Biology of insulin-like growth factor binding protein-4 and its role in cancer (review)

Abstract

Insulin-like growth factor binding protein-4 (IGFBP-4) is an important member of the insulin-like growth factor (IGF) system. The IGFBP-4 has three domains of which the N-terminal sequence is important for the binding of IGF. It acts as a transport protein for IGF-I and IGF-II and modulates their biological effects. There is increasing evidence that IGFBP-4 inhibits IGF-induced cellular growth both in vitro and in vivo. IGFBP-4 can also mediate its actions through a mechanism independent of IGFs. IGFBP-4 level and expression in various tissues are influenced by IGFBP protease, nutrition, several growth factors and hormones.

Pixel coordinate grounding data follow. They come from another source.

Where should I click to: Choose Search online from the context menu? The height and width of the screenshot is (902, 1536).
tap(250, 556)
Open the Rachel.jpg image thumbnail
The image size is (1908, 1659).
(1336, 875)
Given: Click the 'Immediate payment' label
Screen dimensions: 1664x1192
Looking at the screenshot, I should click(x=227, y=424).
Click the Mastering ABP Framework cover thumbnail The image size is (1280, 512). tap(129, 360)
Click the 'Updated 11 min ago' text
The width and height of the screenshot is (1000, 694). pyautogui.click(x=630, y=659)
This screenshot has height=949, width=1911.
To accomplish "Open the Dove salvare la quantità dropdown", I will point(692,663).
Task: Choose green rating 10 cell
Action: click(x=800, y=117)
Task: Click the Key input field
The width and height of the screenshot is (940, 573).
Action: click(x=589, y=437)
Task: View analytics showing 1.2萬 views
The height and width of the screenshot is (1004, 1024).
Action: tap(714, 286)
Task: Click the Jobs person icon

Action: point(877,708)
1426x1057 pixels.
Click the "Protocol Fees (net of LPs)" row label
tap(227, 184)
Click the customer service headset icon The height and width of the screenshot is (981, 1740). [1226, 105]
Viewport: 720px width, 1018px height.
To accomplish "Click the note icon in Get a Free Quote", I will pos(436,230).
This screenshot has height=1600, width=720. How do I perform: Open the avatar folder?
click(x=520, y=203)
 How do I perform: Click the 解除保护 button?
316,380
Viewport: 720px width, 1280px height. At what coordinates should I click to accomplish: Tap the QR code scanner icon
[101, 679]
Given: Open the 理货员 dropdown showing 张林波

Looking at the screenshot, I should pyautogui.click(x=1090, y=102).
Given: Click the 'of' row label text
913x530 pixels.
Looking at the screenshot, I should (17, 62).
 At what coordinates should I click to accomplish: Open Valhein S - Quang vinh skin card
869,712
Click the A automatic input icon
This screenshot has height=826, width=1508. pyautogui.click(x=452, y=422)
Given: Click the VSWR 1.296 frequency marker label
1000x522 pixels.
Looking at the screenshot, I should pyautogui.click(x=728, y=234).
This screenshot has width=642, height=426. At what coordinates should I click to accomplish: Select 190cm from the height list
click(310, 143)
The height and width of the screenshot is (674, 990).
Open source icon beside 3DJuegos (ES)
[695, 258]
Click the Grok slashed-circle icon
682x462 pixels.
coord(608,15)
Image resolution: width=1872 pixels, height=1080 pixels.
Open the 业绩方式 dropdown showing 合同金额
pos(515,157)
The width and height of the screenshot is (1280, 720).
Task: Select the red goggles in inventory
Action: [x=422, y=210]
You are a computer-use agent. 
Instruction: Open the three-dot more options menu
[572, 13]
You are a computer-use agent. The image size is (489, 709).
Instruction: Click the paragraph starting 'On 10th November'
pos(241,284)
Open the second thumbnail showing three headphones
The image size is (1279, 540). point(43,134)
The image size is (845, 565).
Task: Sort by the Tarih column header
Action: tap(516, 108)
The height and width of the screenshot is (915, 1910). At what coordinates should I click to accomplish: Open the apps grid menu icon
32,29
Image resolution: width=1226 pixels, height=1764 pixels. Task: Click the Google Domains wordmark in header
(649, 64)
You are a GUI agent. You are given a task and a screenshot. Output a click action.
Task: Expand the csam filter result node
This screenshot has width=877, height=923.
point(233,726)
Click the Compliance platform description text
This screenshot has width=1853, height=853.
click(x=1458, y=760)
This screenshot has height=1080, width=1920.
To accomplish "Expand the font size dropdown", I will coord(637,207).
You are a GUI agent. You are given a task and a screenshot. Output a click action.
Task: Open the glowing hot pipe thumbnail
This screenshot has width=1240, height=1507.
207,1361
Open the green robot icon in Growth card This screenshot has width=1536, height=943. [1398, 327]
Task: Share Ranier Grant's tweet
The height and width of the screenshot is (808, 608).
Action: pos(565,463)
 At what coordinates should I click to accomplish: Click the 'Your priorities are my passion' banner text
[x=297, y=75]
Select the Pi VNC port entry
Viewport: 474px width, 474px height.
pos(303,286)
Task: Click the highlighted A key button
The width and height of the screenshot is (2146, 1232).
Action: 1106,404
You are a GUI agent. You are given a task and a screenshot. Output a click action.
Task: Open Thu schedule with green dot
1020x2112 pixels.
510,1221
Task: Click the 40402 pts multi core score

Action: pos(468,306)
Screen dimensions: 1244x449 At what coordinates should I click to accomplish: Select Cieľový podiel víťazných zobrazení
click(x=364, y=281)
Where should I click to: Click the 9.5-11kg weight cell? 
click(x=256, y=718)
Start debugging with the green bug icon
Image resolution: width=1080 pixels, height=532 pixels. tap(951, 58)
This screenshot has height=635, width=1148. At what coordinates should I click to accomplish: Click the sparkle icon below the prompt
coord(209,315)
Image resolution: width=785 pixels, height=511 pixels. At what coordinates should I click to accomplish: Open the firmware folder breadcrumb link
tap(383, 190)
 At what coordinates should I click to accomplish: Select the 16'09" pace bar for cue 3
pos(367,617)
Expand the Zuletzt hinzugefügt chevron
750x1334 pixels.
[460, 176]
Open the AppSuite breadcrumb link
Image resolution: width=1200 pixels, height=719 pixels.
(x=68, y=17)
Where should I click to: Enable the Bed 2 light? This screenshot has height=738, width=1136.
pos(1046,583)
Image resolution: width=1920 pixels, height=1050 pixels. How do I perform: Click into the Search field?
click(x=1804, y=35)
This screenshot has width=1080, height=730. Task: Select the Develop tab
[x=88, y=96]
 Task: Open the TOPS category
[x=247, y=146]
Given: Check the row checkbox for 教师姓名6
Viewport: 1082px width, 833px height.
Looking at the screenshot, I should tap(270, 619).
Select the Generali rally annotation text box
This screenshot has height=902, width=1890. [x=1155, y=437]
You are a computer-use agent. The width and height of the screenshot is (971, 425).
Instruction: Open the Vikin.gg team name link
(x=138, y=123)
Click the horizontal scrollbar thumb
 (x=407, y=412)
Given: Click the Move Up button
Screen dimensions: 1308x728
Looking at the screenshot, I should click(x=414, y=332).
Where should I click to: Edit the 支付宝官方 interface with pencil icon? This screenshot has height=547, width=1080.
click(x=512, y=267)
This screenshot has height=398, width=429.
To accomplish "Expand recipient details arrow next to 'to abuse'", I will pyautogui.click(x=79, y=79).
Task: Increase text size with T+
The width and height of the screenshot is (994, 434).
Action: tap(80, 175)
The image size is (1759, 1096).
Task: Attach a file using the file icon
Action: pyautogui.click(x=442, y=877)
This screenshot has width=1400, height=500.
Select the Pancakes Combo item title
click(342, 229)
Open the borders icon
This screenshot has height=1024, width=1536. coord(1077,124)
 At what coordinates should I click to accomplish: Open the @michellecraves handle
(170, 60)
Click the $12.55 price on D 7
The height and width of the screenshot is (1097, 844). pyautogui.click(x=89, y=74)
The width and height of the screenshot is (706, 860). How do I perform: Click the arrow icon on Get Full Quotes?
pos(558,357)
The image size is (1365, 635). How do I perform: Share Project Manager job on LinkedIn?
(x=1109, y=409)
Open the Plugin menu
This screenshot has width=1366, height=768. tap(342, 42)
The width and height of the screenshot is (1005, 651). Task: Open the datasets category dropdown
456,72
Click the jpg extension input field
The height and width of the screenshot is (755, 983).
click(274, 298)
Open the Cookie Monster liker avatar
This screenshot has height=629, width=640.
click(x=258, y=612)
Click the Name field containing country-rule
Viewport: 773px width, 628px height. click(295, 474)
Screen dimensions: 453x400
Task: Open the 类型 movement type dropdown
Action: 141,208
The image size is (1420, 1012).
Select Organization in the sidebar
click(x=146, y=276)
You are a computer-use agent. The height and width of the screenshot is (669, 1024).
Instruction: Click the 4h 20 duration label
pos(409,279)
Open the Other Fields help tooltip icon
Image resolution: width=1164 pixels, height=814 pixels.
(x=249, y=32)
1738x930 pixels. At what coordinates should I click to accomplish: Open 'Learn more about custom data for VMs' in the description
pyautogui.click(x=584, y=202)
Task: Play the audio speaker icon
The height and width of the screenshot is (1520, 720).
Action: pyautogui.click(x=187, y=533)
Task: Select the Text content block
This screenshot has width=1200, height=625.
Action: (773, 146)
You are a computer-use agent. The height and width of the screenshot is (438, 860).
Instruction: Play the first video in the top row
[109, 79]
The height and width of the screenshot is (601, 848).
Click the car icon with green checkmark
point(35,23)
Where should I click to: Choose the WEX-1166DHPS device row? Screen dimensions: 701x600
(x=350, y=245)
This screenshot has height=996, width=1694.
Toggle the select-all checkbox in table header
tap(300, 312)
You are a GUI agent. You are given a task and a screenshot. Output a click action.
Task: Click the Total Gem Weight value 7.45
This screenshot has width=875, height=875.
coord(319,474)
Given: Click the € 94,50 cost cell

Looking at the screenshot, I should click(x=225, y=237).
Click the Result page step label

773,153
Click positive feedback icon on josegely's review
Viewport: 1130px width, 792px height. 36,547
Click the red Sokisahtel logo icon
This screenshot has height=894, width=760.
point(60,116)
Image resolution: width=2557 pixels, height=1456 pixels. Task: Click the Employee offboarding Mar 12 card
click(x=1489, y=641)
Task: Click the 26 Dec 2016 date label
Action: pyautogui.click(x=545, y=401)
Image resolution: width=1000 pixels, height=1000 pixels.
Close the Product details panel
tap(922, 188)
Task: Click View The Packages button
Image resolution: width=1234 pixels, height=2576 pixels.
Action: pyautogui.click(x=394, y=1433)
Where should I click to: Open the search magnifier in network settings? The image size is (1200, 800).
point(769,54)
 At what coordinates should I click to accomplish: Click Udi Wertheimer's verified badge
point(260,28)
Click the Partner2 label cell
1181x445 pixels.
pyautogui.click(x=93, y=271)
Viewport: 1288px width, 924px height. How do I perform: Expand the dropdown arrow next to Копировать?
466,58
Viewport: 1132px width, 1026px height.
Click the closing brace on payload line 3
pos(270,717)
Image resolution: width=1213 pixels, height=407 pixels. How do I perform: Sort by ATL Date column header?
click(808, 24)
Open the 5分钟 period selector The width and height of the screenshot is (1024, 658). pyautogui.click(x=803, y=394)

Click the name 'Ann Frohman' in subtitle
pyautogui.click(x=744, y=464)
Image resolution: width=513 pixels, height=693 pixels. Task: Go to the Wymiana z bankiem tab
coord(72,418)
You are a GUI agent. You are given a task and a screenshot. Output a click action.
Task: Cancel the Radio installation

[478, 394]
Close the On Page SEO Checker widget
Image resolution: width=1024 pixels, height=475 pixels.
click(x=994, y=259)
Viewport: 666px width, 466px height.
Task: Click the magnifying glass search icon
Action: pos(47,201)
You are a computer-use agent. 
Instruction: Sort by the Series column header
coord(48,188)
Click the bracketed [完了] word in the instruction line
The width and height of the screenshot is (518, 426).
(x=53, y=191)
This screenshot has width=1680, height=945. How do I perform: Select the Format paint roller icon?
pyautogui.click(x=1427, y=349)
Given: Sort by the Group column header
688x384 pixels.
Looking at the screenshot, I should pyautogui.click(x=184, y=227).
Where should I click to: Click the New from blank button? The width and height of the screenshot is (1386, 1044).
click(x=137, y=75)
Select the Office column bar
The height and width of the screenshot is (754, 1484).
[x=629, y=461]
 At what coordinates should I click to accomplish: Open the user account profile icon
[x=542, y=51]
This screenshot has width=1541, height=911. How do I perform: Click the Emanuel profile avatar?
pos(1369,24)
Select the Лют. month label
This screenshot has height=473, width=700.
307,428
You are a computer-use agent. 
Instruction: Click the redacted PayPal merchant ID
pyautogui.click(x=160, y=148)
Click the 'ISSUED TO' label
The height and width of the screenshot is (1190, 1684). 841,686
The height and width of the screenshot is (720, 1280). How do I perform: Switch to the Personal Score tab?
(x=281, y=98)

Overexpression of IGFBP-4 in transgenic animal models causes reduced growth of organs containing smooth muscle. Most cancers express IGFBP-4 at levels which correlate with their state of differentiation. However, the effects of IGFBP-4 on tumor growth are uncertain. In vitro studies have shown that overexpression of IGFBP-4 inhibit the growth of some colon cancer cells. Overexpression of IGFBP-4 in vivo has been reported to decrease the growth of prostate cancer. The effect of altered expression of IGFBP-4 in vivo in colon and other cancers needs to be explored as locally available IGFs appear to stimulate mitogenesis.